Infuser la vie – Entretien avec María Kockmann
- Lorela Lohan
- Jun 5
- 6 min read
Le texte est disponible en français et en anglais pour vous permettre de plonger dans son univers quelle que soit votre langue. Scroll down for the English version.

Tu dis que le thé a toujours été un compagnon de vie. Peux-tu nous raconter comment ce lien s’est tissé ?

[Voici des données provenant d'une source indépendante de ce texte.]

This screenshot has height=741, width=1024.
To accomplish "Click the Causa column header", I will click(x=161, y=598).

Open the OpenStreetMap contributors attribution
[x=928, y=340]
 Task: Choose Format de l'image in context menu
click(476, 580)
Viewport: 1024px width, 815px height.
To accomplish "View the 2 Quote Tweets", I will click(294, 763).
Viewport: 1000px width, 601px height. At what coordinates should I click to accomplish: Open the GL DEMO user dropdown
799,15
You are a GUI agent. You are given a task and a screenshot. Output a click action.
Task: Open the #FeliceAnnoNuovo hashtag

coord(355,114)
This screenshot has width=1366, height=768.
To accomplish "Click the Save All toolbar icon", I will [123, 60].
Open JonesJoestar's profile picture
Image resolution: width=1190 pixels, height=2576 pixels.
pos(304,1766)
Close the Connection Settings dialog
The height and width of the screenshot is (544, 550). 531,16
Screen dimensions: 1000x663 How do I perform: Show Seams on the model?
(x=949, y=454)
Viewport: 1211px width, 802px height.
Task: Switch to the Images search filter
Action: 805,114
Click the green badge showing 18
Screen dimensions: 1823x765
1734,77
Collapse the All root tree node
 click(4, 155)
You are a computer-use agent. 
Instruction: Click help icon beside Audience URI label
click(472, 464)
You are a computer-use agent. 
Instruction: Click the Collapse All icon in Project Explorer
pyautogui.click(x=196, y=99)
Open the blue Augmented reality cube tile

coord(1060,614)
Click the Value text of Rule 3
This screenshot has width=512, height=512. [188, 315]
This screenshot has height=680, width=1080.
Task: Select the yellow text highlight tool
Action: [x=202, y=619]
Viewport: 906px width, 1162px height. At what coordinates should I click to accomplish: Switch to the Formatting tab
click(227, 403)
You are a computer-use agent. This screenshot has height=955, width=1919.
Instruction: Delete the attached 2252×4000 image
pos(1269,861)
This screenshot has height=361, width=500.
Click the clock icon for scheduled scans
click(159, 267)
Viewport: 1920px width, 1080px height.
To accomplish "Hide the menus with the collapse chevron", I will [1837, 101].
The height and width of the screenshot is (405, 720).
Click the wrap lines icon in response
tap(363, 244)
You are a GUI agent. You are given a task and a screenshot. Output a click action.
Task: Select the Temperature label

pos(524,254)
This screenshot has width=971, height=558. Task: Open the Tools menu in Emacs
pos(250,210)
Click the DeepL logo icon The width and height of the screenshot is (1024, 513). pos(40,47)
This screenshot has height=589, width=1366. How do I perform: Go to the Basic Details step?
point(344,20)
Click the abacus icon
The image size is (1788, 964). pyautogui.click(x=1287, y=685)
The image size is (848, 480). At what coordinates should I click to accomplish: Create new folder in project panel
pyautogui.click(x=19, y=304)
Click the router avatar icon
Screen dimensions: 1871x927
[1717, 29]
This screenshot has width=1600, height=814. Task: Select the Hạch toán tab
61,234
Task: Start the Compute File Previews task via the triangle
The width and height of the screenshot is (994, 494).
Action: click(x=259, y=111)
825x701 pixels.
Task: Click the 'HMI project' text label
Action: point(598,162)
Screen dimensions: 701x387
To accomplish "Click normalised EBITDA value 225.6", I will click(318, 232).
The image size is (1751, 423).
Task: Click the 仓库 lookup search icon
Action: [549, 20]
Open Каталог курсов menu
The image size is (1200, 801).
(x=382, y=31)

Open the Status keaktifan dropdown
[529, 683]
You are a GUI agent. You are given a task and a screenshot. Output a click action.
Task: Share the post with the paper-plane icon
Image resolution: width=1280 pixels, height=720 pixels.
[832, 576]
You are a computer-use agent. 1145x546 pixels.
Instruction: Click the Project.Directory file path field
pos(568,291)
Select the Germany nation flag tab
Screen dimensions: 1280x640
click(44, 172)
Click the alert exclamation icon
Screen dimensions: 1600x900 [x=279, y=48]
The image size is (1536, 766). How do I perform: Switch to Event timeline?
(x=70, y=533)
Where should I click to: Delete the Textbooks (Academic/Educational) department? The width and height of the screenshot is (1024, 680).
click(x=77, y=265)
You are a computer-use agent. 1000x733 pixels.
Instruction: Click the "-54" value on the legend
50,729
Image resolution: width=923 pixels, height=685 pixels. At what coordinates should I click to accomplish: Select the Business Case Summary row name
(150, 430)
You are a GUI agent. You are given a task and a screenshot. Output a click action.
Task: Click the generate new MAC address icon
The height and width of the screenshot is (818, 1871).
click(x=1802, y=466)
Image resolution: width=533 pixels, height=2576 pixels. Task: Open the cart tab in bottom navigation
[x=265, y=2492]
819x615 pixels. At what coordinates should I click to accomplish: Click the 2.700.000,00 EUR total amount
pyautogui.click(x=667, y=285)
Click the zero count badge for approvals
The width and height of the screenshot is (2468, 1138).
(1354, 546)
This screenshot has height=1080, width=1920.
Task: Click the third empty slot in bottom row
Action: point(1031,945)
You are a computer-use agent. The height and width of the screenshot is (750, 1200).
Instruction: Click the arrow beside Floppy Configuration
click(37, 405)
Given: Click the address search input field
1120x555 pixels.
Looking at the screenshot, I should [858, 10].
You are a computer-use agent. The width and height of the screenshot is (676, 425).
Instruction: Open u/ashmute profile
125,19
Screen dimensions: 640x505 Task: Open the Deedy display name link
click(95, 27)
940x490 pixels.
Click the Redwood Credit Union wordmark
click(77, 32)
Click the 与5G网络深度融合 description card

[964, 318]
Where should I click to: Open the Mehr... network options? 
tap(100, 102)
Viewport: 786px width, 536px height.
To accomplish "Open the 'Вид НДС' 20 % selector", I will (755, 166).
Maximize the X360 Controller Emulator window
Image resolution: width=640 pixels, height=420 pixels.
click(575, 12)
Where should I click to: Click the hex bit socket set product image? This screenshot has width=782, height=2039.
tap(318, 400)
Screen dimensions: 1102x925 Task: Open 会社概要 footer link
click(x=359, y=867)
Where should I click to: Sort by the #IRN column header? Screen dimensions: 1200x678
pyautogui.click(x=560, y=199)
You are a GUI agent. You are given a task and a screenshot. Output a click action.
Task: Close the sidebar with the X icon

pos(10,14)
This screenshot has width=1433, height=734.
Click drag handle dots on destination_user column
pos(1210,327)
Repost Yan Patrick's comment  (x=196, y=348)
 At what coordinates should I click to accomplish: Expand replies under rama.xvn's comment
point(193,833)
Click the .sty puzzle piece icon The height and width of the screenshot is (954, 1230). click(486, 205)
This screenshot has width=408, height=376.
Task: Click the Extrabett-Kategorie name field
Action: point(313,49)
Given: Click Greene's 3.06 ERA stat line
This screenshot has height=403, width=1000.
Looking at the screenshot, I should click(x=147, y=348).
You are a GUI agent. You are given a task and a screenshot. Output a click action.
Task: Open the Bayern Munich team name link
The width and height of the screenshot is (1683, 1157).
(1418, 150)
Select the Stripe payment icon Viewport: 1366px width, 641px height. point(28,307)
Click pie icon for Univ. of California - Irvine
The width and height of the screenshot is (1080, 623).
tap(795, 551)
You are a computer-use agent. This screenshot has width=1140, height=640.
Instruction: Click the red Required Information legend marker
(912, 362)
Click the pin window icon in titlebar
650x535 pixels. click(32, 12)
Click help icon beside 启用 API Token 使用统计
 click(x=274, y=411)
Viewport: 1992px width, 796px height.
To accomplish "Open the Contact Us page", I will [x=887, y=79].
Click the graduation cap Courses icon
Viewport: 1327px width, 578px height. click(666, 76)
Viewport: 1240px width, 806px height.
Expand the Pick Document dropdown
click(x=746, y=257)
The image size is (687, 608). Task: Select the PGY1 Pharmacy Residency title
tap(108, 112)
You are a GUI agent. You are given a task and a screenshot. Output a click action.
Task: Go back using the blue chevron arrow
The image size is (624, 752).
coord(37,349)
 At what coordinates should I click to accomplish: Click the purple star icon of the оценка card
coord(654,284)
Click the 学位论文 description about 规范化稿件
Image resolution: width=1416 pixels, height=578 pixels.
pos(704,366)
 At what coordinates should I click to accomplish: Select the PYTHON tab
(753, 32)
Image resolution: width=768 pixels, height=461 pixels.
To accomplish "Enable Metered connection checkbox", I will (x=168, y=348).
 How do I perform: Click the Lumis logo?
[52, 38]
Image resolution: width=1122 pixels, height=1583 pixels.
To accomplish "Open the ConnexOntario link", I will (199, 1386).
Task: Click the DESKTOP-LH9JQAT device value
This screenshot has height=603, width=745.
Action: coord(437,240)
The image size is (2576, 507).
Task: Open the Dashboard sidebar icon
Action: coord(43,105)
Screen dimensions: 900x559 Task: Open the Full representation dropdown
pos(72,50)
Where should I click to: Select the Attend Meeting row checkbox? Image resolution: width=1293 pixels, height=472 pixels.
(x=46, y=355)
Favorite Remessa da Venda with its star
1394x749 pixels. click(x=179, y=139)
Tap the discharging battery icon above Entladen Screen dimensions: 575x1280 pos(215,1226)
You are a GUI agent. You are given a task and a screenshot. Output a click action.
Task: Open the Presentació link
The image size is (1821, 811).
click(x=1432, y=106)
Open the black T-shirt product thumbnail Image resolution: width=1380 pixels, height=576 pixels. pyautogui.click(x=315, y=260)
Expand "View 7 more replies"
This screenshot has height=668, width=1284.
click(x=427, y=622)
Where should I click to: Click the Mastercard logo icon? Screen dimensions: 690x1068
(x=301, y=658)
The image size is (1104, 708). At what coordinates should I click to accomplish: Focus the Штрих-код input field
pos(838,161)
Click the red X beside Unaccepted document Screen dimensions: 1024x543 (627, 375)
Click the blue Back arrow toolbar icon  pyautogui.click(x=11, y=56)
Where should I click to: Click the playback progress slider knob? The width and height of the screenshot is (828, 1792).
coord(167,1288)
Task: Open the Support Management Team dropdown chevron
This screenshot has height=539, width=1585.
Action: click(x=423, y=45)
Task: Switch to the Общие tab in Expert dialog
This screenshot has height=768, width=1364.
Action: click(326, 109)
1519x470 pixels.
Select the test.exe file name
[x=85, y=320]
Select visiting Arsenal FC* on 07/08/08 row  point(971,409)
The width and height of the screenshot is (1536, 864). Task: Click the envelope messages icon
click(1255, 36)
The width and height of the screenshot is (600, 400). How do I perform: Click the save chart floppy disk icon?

Je crois que le thé a toujours été là, comme un fil discret mais solide. Dès mon enfance, en Uruguay, je buvais du thé avec ma grand-mère anglaise dans son petit atelier de couture. Ce sont des souvenirs sensoriels très puissants : le tissu, la vapeur, la porcelaine, le silence... Plus tard, quand je me suis retrouvée seule, à 12 000 kilomètres de chez moi, c’est le thé qui m’a accompagnée. Il m’a permis de rester ancrée, de traverser mes propres ombres. Ce n’est qu’à 39 ans, dans un moment de bascule professionnelle, que j’ai décidé d’en faire mon métier.
Le thé m’a conduite vers une introspection profonde, vers une forme de lucidité sur la vie.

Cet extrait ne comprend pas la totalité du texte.